The film is based on Bogosian's play of the same name, leavened with material from the chilling story of Alan Berg, the liberal Denver radio personality gunned down by Right-wing terrorists in 1984; the filmmakers also did research by following Los Angeles talk radio host Tom Leykis. Talk Radio appeared during a transitional moment in the history of the peculiar cultural form it documents. Hosts like Joe Pyne and Alan Burke had pioneered confrontational talk in the 1960's, and by the mid 1980's, talk radio had metastasized into a collection of self-help gurus and `straight-talk' personalities, the best of them hyperkinetic, opinionated practitioners of sadism over the airwaves.
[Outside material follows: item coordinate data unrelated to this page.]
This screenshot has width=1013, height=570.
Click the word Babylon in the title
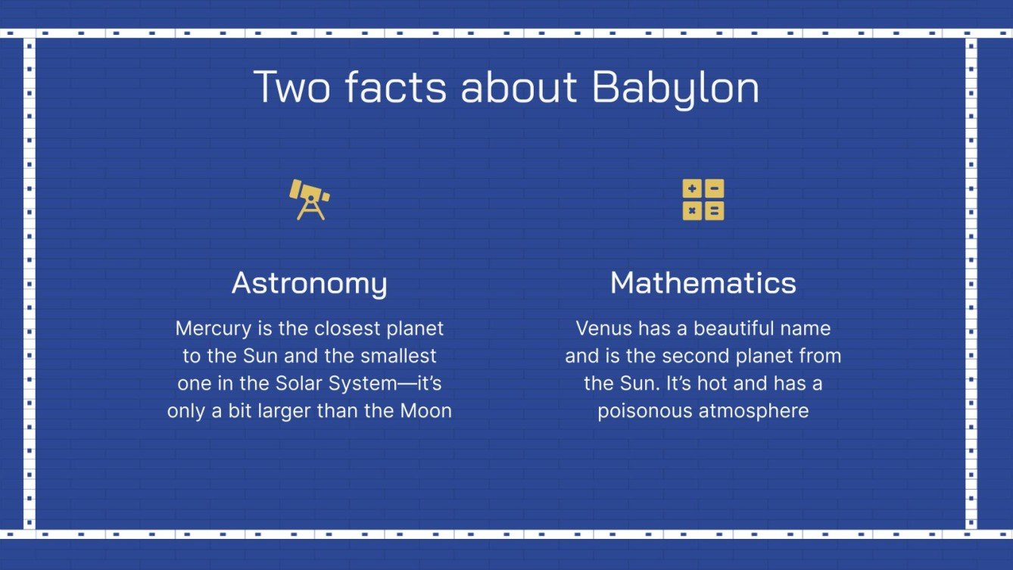(675, 89)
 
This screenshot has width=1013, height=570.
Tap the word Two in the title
(291, 87)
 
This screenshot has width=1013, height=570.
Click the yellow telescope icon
(309, 199)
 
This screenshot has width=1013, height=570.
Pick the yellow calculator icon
(703, 200)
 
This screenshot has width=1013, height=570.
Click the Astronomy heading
(309, 283)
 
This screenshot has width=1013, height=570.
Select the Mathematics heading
(703, 283)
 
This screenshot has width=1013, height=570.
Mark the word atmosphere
(756, 411)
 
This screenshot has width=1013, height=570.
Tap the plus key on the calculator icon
(692, 189)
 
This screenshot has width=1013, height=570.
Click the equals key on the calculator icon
(714, 210)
Whether third-base coaches in the culture wars like Laura Schlesinger, or niche performers like conspiracy-monger and Area 51 buff Art Bell, talk radio was set up to be a powerful cultural force, developing a gigantic constituency and a mighty advertising base, all of it operating beneath the contempt, and thus the radar, of the "legitimate media." When the FCC's Fairness Doctrine was repealed, late in the Reagan Administration, talk radio turned its attentions to conservative politics. By then, a cadre of resentful, loyal listeners had found its voice, and the rest of the media made it itself over in the image of talk radio. Politics and much of the public sphere followed, joining the bully's chorus in telling everyone else what was wrong was wrong with them. What has been lost as a result of talk radio's ascendancy is more than mere civility; what has been lost is the virtue of stillness and the acknowledgement of what is truly human in others that can only be found through the practice of stillness called listening.

By the end of Talk Radio, Barry's world is a shrunken and paranoid as his listeners. For him, the microphone is never off, and the "cut" signal never registers. When a cab driver, imagining himself a sidewalk philosopher, tells Barry, "I know people," Barry brusquely rejoins, "I wish I did." Each of Barry's callers talks as if he hears voices in his head. So does Barry.